A model to predict water depth data from rainfall radar information.

This is the 3rd major version of this model.

Unfortunately using this model is rather complicated and involves a large number of steps. There is no way around this. This README (will) explain it the best I can though.

Warning

This README is currently under construction!

Paper

The research in this repository has been published in a conference paper(!)

  • Title: Towards AI for approximating hydrodynamic simulations as a 2D segmentation task
  • Conference: Northern Lights Deep Learning Conference 2024
  • DOI: coming soon, but in advance you can view what should be the final paper here: https://openreview.net/pdf?id=TpOsdB4gwR

Abstract:
Traditional predictive simulations and remote sensing techniques for forecasting floods are based on fixed and spatially restricted physics-based models. These models are computationally expensive and can take many hours to run, resulting in predictions made based on outdated data. They are also spatially fixed, and unable to scale to unknown areas.

By modelling the task as an image segmentation problem, an alternative approach using artificial intelligence to approximate the parameters of a physics-based model in 2D is demonstrated, enabling rapid predictions to be made in real-time.

System Requirements

  • Linux (Windows may work but is untested. You will probably have a bad day if you use Windows)
  • Node.js (a recent version - i.e. v16+ - the version in the default Ubuntu repositories is too old)
  • Python 3.8+
  • Nvidia GPU (16GiB RAM+ is strongly recommended) + CUDA and CuDNN (see this table for which versions you need)
  • Experience with the command line
  • 1TiB disk space free
  • Lots of time and patience

Overview

The process of using this model is as as illustrated:

Flowchart illustrating the data flow for using the code in this repository to make predictions water depth

More fully:

  1. Apply for access to CEDA's 1km rainfall radar dataset
  2. Download 1km rainfall radar data (use nimrod-data-downloader)
  3. Obtain a heightmap (or Digital Elevation Model, as it's sometimes known) from the Ordnance Survey (can't remember the link, please PR to add this)
  4. Use terrain50-cli to slice the the output from steps #2 and #3 to be exactly the same size [TODO: Preprocess to extract just a single river basin from the data]
  5. Push through HAIL-CAESAR (this fork has the ability to handle streams of .asc files rather than each time step having it's own filename)
  6. Use rainfallwrangler in this repository (finally!) to convert the output to .json.gz then .tfrecord files
  7. Train a DeepLabV3+ prediction model

Only steps #6 and #7 actually use code in this repository. Steps #2 and #4 involve the use of modular npm packages.

Obtaining the data

The data in question is the Met Office's NIMROD 1km rainfall radar dataset, stored in the CEDA archive. It is updated every 24 hours, and has 1 time step every 5 minutes.

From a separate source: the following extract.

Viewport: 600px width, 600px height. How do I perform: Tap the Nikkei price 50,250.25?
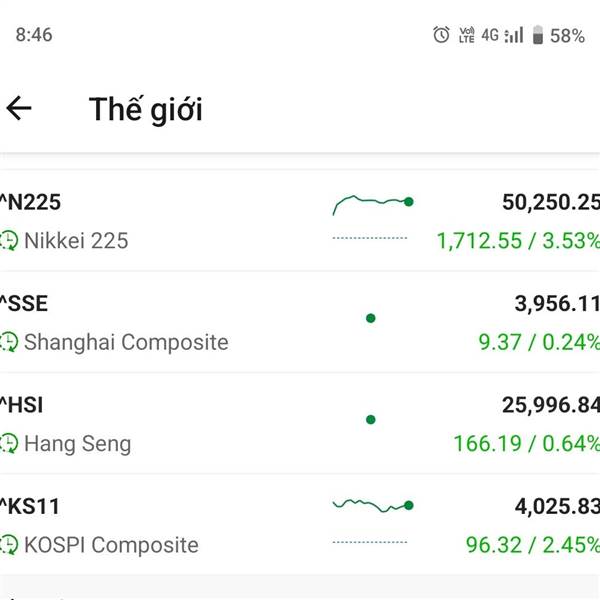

The data can be found here: https://catalogue.ceda.ac.uk/uuid/27dd6ffba67f667a18c62de5c3456350

There is an application process to obtain the data. Once complete, use the tool nimrod-data-downloader to automatically download & parse the data:

https://www.npmjs.com/package/nimrod-data-downloader

This tool was also written me, @sbrl - the primary author on the paper mentioned above.

Full documentation on this tool is available at the above link.

Heightmap: Anything will do, but I used the Ordnance Survey Terrain50 heightmap, since it is in the OS National Grid format (eww >_<), same as the aforementioned rainfall radar data.

Running the simulation

Once you have your data, ensure it is in a format that the HAIL-CAESAR model will understand. For the rainfall radar data, this is done using the radar2caesar command of nimrod-data-downloader, as mentioned above.

before running the simulation, the heightmap and rainfall radar will need cropping to match one another. For this the tool terrain50-cli was developed.

Once this is done, the next step is to run HAIL-CAESAR. Details on this can be found here:

https://github.com/sbrl/HAIL-CAESAR/

....unfortunately, due to the way HAIL-CAESAR is programmed, it reads all the rainfall radar data into memory first before running the simulation. From memory for data from 2006 to 2020 it used approximately 350GiB - 450GiB RAM.

Replacing this simulation with a better one is on the agenda for moving forwards with this research project - especially since I need to re-run a hydrological simulation anyway when attempting a tile-based approach.

Preparing to train the model

Once the simulation has run to completion, all 3 pieces are now in place to prepare to train an AI model. The AI model training process requires that data is stored in .tfrecord files for efficiency given the very large size of the dataset in question.

This is done using the rainfallwrangler tool in the eponymous directory in this repository. Full documentation on rainfallwrangler can be found in the README in that directory:

rainfallwrangler README

rainfallwrangler is a Node.js application to wrangle the dataset into something more appropriate for training an AI efficiently. The rainfall radar and water depth data are considered temporally to be regular time steps. Here's a diagram explaining the terminology:

                       NOW
│                       │         │Water depth
│▼ Rainfall Radar Data ▼│[Offset] │▼
├─┬─┬─┬─┬─┬─┬─┬─┬─┬─┬─┬─┼─┬─┬─┬─┬─┼─┐
│ │ │ │ │ │ │ │ │ │ │ │ │ │ │ │ │ │ │
│ │ │ │ │ │ │ │ │ │ │ │ │ │ │ │ │ │ │
│ │ │ │ │ │ │ │ │ │ │ │ │ │ │ │ │ │ │
│ │ │ │ │ │ │ │ │ │ │ │ │ │ │ │ │ │ │
└─┴─┴─┴─┴─┴─┴─┴─┴─┴─┴─┴─┼─┴─┴─┴─┴─┴─┘
                        │
◄────────── Timesteps ─────────────►

Note to self: 150.12 hashes/sec on i7-4770 4c8t, ???.?? hashes/sec on Viper compute

After double checking, rainfallwrangler does NOT mess with the ordering of the data.

Training the model

After all of the above steps are completed, a model can now be trained.

The current state of the art (that was presented in the above paper!) is based on DeepLabV3+. A note of caution: this repository contains some older models, so it can be easy to mix them up. Hence this documentation :-)

<------ WRITING HERE

TODO: Continue the guide here.

License

All the code in this repository is released under the GNU Affero General Public License unless otherwise specified. The full license text is included in the LICENSE.md file in this repository. GNU have a great summary of the licence which I strongly recommend reading before using this software.